つい昨今まで、DOM/xhrがあるが故にJavaScriptのテストはブラウザ上でしか行えないものだった。現代では、DOM/xhrの操作を行うようなコードのテストに関しては主に2種類のアプローチがある。

  1. 真っ正直にブラウザでテストをかます。
  2. DOM/xhrを頑張ってエミュレートする。
実ブラウザ自動化の戦略

1. は当たり前っちゃ当たり前なんだが、自動化がしづらい。Test Suite的なページを一つ一つ開いていくなんてやってらんない。自動化されてないテストというのは面倒なので、足が遠のく。足が遠のくと通らないテストが増える。通らないテストが増えるとますます足が遠のく。負のスパイラルである。

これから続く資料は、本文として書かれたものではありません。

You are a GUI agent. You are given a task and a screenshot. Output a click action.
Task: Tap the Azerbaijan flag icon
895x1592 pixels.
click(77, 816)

というものの本物のブラウザ、本物の環境でのテストにはやっぱり信頼性があるので、実行環境でまちまちな動作をすることで有名な言語であるJavaScript的にはサポートするつもりのある全てのブラウザで回帰テストを行うのが理想的である。あくまで、理想的には。(この辺は後述)

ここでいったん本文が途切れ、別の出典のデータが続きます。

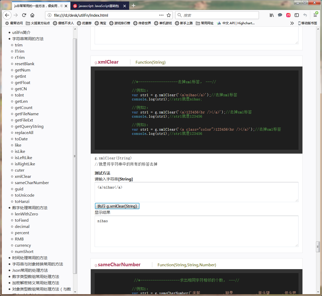Viewport: 322px width, 296px height.
Task: Click the chat bubble toolbar icon
Action: pyautogui.click(x=280, y=15)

とはいえやっぱりブラウザポチポチはやってらんないので、モノホンのブラウザを使いつつ自動化したい!と思うのが人の情である。このような試みには

  1. JsTestDriver (http://code.google.com/p/js-test-driver/)
  2. JSTAPd (http://search.cpan.org/~yappo/JSTAPd-0.01/lib/JSTAPd/Tutorial/JA.pod)
  3. TestSwarm (https://github.com/jeresig/testswarm/wiki)

などがある。前者2つはちょっと触ってみたことがあるが、どっちもCUI/GUIからテストの自動実行が可能であり、ブラウザにpushあるいはcometなどの擬似pushを行うことでブラウザ外部からのテスト実行/自動化を実現している。TestSwarmは「今の環境に導入するのはあまりにも大袈裟すぎるな」と思って試してないのだが、図を見る限りおそらく類似したアーキテクチャではないかと思う。

上に挙げた三つのツールはそれぞれ特徴があり一緒くたに語れるものではないが、「やっぱ実際のブラウザでテストしたいよね、そんでもってやっぱ自動化できないとやだよね」という発想に基づいている。手前味噌ではあるが、僕が昔かいたTest::QUnitとかいうPerlからmozrepl経由で自動的にQUnitのテストを実行するモジュール(ただしFirefoxのみ)も同じ発想である。

なんでここでSeleniumが出てこないんだよ!と思う人はけっこういるかもしれないが、僕はSeleniumがあんまし好きになれないから、というだけの理由である。いや嫌いではないんだけど、好きでもない、なんでだろ。プログラマブルでないからかしら。わかりません。